▶ **Consegna A**
Riscrivi i record dall'inizio fino alla riga che contiene "pos(976,588)", compresa, sostituendo "swatch" con "campione" e lasciando invariato tutto il resto.

### Documento ###

Nel frantoio esisteva una gerarchia di tipo marinaresco di cui l’indiscusso capitano era il nachiro (cioè il nocchiero, ‘padrone della nave’), come da traduzione letterale del termine greco naùcleros, da cui nasce. Il suo primario compito era quello di dirigere personalmente le lavorazioni di purificazione dell’olio e la separazione dall’acqua, operazioni di vitale importanza ai fini qualitativi della produzione. Questo direttore dei lavori attribuiva, a suo giudizio indiscusso, la paga agli operai e stabiliva l’avvicendarsi di lavoro e riposo. Il nachiro fungeva anche da guida spirituale del gruppo e provvedeva a benedire il cibo, recitare il rosario e le preghiere serali. Un ragazzo molto giovane faceva, in genere, parte del gruppo di lavoro del frantoio, una figura simile al mozzo di una nave che si occupava di semplici lavori come portare l’acqua e preparare i pasti per i lavoratori, nutrire ed accudire agli animali da tiro.
Il frantoio era comunemente costituito da un ambiente grande, centrale, cui si accedeva direttamente
dall’entrata e da altri spazi perimetrali più piccoli. Il vano principale, spesso di forma circolare, accoglieva la vasca con la macina, un gigantesco cilindro monolitico verticale che serviva per la frantumazione delle olive.
Nei frantoi di piccola dimensione, gli spazi limitati imponevano la presenza dei torchi per la premitura, ubicati perimetralmente, lungo le pareti dell’ambiente centrale. Questa fase della lavorazione, nelle strutture più spaziose, avveniva in locali diversi ad essa dedicati.

### Estratto dati ###

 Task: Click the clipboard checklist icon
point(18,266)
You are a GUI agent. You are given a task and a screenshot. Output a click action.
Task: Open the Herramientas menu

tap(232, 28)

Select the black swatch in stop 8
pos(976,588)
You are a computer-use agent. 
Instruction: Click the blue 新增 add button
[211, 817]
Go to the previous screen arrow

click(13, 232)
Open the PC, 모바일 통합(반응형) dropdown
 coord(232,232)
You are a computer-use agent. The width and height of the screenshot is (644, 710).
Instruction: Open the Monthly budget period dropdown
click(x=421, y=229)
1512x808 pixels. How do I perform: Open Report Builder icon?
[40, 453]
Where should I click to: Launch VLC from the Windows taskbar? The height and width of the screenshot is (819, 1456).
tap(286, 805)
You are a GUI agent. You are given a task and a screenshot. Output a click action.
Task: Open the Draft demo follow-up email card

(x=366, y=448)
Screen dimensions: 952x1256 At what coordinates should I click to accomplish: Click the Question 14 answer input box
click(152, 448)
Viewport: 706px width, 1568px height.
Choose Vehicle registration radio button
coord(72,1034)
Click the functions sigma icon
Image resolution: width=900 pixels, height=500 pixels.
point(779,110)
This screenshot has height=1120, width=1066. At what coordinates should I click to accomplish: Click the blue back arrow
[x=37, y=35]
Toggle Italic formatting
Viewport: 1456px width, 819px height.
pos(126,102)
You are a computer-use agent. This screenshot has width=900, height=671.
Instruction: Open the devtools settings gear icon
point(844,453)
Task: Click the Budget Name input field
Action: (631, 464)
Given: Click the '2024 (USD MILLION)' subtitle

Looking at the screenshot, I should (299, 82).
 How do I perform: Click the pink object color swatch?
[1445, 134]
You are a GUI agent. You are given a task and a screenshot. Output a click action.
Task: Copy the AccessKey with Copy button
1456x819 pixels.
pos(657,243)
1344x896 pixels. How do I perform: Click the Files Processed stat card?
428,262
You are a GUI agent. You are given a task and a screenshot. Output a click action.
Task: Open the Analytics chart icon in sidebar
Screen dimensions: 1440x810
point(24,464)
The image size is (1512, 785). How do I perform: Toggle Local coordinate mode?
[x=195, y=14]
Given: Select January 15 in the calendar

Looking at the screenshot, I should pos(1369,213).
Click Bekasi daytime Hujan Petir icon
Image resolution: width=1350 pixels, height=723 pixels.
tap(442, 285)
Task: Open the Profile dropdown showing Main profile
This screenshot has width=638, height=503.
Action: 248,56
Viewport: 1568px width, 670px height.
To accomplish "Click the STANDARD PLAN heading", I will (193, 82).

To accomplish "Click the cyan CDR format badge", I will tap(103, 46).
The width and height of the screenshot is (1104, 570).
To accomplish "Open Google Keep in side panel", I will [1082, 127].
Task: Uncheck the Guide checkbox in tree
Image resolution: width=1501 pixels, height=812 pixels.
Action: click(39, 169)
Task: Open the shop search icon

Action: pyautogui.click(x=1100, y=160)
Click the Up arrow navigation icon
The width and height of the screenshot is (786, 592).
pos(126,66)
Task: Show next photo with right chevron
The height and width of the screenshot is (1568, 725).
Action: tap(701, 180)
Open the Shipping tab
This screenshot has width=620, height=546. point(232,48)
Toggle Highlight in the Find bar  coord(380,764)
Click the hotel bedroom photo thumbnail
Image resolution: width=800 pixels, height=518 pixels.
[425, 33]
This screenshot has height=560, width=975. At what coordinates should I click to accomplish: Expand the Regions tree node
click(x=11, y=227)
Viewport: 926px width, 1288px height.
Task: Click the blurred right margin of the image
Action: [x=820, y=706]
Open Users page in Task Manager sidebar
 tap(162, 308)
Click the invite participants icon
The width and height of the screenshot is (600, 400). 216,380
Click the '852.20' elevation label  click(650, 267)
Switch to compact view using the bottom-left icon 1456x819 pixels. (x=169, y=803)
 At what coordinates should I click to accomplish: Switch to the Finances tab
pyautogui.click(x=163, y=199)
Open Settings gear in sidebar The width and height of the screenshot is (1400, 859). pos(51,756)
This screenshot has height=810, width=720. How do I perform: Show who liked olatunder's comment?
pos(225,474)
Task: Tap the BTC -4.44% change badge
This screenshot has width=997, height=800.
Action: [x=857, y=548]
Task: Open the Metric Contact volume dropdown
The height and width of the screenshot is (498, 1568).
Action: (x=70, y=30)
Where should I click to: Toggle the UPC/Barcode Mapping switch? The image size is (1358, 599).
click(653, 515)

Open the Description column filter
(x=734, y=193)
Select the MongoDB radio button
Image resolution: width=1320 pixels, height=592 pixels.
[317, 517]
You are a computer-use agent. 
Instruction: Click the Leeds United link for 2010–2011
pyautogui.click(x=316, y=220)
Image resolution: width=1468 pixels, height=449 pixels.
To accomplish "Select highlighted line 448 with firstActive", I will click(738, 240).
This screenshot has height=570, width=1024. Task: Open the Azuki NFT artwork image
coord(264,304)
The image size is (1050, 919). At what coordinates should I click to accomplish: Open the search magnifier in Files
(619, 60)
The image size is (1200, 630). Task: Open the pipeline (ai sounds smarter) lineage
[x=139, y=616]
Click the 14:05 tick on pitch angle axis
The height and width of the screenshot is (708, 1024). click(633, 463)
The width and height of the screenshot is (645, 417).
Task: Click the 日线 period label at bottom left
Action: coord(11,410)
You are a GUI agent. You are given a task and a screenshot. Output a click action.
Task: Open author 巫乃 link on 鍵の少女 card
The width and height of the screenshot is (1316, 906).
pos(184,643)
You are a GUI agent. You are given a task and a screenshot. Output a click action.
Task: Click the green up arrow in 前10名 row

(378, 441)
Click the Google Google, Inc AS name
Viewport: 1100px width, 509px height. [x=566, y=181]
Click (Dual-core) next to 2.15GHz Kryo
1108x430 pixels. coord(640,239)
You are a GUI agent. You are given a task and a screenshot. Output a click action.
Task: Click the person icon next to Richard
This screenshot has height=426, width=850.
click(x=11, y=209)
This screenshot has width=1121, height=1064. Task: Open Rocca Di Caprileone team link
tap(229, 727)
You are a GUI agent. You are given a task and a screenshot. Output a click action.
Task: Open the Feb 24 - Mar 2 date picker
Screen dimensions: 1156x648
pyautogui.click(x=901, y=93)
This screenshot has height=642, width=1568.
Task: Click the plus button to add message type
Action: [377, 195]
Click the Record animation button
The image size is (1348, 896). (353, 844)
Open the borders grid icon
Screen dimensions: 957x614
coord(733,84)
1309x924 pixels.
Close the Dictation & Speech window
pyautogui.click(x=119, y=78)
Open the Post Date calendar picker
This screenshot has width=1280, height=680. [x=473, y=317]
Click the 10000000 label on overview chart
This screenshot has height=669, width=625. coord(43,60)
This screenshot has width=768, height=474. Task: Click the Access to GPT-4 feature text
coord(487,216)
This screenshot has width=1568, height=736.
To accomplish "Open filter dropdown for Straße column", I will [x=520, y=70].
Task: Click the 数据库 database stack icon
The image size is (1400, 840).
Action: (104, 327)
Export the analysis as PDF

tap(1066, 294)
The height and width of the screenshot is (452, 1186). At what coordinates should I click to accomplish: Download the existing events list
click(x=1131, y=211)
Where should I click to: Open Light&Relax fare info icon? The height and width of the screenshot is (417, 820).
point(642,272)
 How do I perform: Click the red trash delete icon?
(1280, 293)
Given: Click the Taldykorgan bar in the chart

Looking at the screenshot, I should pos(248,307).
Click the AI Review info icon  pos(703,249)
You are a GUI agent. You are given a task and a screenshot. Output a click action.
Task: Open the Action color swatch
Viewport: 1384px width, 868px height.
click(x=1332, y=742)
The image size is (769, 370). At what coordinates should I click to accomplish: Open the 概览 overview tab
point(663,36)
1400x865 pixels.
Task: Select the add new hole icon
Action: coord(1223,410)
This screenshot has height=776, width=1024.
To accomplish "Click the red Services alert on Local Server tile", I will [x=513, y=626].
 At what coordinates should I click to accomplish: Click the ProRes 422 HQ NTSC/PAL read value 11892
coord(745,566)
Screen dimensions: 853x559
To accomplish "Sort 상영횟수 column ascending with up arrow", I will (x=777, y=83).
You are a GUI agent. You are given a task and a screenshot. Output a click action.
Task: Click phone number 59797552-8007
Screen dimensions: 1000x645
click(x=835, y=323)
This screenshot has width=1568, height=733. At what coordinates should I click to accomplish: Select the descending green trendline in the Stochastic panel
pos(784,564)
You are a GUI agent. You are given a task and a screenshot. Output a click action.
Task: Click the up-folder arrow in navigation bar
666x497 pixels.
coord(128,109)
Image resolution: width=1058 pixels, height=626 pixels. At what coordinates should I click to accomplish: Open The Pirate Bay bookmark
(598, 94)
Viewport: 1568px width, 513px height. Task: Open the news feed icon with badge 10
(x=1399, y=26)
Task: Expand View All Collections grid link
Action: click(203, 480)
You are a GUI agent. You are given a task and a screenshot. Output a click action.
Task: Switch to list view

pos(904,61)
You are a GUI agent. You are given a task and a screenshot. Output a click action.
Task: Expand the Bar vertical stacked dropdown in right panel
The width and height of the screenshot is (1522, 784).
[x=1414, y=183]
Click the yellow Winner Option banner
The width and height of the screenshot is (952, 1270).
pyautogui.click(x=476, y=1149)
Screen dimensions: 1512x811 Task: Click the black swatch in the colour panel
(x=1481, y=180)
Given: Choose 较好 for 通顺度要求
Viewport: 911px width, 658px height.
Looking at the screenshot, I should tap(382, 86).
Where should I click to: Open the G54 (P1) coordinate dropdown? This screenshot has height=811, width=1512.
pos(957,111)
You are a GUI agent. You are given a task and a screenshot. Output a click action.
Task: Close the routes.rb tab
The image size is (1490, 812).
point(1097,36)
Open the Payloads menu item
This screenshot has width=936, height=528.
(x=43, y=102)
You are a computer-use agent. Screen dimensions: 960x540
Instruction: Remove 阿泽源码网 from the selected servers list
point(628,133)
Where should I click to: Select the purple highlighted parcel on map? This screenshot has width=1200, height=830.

###

▶ **Consegna B**
Ricopia dal testo sul frantoio il passo compreso tra "Nei frantoi di" e "ad essa dedicati.", estremi inclusi.

▶ **Risposta completa A**
 Task: Click the clipboard checklist icon
point(18,266)
You are a GUI agent. You are given a task and a screenshot. Output a click action.
Task: Open the Herramientas menu

tap(232, 28)

Select the black campione in stop 8
pos(976,588)

▶ **Risposta completa B**
Nei frantoi di piccola dimensione, gli spazi limitati imponevano la presenza dei torchi per la premitura, ubicati perimetralmente, lungo le pareti dell’ambiente centrale. Questa fase della lavorazione, nelle strutture più spaziose, avveniva in locali diversi ad essa dedicati.